Collected data
::::

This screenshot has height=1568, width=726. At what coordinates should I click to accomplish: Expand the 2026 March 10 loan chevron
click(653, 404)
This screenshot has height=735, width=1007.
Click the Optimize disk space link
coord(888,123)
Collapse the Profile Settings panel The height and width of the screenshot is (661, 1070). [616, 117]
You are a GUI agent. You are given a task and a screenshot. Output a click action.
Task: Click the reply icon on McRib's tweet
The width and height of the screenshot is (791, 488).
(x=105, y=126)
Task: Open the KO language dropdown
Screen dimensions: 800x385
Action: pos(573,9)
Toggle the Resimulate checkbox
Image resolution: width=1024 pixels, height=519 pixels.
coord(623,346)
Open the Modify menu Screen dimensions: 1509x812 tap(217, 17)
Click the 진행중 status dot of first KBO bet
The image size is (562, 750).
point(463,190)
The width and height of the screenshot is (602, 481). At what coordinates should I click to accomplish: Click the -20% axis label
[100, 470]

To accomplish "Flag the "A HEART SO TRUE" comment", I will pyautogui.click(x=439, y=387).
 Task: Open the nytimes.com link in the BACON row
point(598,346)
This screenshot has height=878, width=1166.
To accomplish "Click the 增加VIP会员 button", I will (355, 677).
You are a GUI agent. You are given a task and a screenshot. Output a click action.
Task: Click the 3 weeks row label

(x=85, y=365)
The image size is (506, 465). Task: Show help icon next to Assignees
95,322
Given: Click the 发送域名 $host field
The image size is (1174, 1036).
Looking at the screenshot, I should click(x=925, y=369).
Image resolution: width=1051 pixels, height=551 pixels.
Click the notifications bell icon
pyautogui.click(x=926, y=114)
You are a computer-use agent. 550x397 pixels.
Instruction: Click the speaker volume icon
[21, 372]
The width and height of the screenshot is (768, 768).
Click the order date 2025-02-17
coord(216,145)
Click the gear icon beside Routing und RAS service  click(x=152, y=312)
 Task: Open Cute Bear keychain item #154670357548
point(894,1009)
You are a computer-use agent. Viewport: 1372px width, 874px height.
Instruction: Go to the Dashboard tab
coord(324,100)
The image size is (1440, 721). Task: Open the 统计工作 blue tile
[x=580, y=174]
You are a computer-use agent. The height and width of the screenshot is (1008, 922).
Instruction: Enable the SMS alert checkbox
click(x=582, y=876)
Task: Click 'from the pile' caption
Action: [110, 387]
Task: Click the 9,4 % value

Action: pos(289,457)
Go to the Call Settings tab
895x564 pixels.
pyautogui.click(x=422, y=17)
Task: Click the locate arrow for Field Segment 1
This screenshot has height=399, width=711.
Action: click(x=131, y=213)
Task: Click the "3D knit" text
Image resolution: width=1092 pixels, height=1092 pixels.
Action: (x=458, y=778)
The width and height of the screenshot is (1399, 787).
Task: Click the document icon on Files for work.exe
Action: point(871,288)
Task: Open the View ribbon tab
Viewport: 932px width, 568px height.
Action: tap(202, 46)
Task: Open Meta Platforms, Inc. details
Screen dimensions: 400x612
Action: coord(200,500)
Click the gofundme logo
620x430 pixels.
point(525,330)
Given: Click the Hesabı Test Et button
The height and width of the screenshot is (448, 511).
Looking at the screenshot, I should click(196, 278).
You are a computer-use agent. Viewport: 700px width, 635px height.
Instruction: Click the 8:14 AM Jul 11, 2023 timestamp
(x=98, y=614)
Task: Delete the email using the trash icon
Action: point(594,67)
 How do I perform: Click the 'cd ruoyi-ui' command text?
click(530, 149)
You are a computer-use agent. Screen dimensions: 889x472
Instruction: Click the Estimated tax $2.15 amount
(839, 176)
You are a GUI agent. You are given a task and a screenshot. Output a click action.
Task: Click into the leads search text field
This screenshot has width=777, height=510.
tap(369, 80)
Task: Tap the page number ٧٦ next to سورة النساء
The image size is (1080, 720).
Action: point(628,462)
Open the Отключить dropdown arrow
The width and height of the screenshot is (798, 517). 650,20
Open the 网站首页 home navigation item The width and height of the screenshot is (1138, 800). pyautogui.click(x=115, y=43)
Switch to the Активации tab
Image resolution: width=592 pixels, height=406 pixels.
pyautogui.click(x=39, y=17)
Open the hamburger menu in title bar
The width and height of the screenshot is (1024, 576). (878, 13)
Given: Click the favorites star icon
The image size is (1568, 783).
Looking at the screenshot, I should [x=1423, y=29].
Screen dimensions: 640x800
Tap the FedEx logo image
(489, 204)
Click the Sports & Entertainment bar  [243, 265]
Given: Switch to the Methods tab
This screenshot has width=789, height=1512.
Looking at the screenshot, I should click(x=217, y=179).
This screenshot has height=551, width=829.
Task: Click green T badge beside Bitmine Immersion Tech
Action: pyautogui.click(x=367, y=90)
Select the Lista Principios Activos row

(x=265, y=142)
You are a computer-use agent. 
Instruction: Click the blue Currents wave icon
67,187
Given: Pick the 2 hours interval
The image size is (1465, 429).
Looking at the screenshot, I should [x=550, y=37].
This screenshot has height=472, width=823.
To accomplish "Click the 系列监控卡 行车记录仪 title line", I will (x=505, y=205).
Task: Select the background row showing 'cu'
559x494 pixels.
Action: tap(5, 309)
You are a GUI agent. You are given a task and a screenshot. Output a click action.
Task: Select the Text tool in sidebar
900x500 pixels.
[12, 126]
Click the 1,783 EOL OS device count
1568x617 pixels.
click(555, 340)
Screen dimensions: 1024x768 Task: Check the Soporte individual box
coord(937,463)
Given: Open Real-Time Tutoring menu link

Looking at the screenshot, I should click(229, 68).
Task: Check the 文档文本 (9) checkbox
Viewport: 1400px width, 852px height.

::::

■ **WORK TO COMPLETE**
Within the data, how many lines hold the word "computer"? State the number alone.

■ **RESPONSE BELOW**
6